— Brief A —
In the forum thread, which models does the writer who is hesitant about top-tier premium models use for most of the day?
— Brief B —
Edit the forum thread from "It's definitely worth" up to and including "with the tooling.", replacing "rabbit hole" with "subject".
— Brief C —
According to the forum thread, why does it matter to keep kipple out of the code when working with the agent in Cursor?

BEGIN Text block

However, o3 resides in the ChatGPT app, which is still superior to the other chat apps in many ways, particularly the internet search implementation works very well.
Your model rankings are spot on. I’m hesitant to make the jump to top tier premium models as daily drivers, so I hang out with sonnet 4 and/or Gemini 2.5 pro for most of the day (max mode in Cursor). I don’t want to get used to premium quality coming that easy, for some reason. I completely align with the concise, thoughtful code being worth it though. I’m having to do that myself using tier 2 models. I still use o3 periodically for getting clarity of thought or troubleshooting gnarly bugs that Claude gets caught looping on.
How would you compare Cursor to Claude Code? I’m yet to try the latter.
I'm surprised there isn't a VibeIDE yet that is purpose build to make it possible for your grandmother to execute code output by an LLM.
My impression (with Cursor) is that you need to practice some sort of LLM-first design to get the best out of it. Either vibe code your way from the start, or be brutal about limiting what changes the agent can make without your approval. It does force you to be very atomic about your requests, which isn't a bad thing, but writing a robust spec for the prompt is often slower than writing the code by hand and asking for a refactor. As soon as kipple, for lack of a better word, sneaks into the code, it's a reinforcing signal to the agent that it can add more.
It's definitely worth paying the $20 and playing with a few different clients. The rabbit hole is pretty deep and there's still a ton of prompt engineering suggestions from the community. It encourages a lot of creative guardrails, like using pre-commit to provide negative feedback when the model does something silly like try to write a 200 word commit message. I haven't tried JetBrains' agent yet (Junie), but that seems like it would be a good one to explore as well since it presumably integrates directly with the tooling.

END Text block
BEGIN Records

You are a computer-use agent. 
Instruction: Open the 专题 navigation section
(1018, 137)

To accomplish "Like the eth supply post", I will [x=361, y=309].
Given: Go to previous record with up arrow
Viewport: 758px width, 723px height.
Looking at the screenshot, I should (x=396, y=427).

END Records
BEGIN Records

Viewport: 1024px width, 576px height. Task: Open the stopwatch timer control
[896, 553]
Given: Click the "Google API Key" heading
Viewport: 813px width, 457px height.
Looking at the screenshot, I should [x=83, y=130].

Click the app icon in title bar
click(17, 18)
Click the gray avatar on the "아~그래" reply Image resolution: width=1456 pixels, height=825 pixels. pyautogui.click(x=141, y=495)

END Records

— Task solution A —
Sonnet 4 and/or Gemini 2.5 Pro, in max mode in Cursor.

— Task solution B —
It's definitely worth paying the $20 and playing with a few different clients. The subject is pretty deep and there's still a ton of prompt engineering suggestions from the community. It encourages a lot of creative guardrails, like using pre-commit to provide negative feedback when the model does something silly like try to write a 200 word commit message. I haven't tried JetBrains' agent yet (Junie), but that seems like it would be a good one to explore as well since it presumably integrates directly with the tooling.

— Task solution C —
Once kipple sneaks into the code, it acts as a reinforcing signal to the agent that it can add more.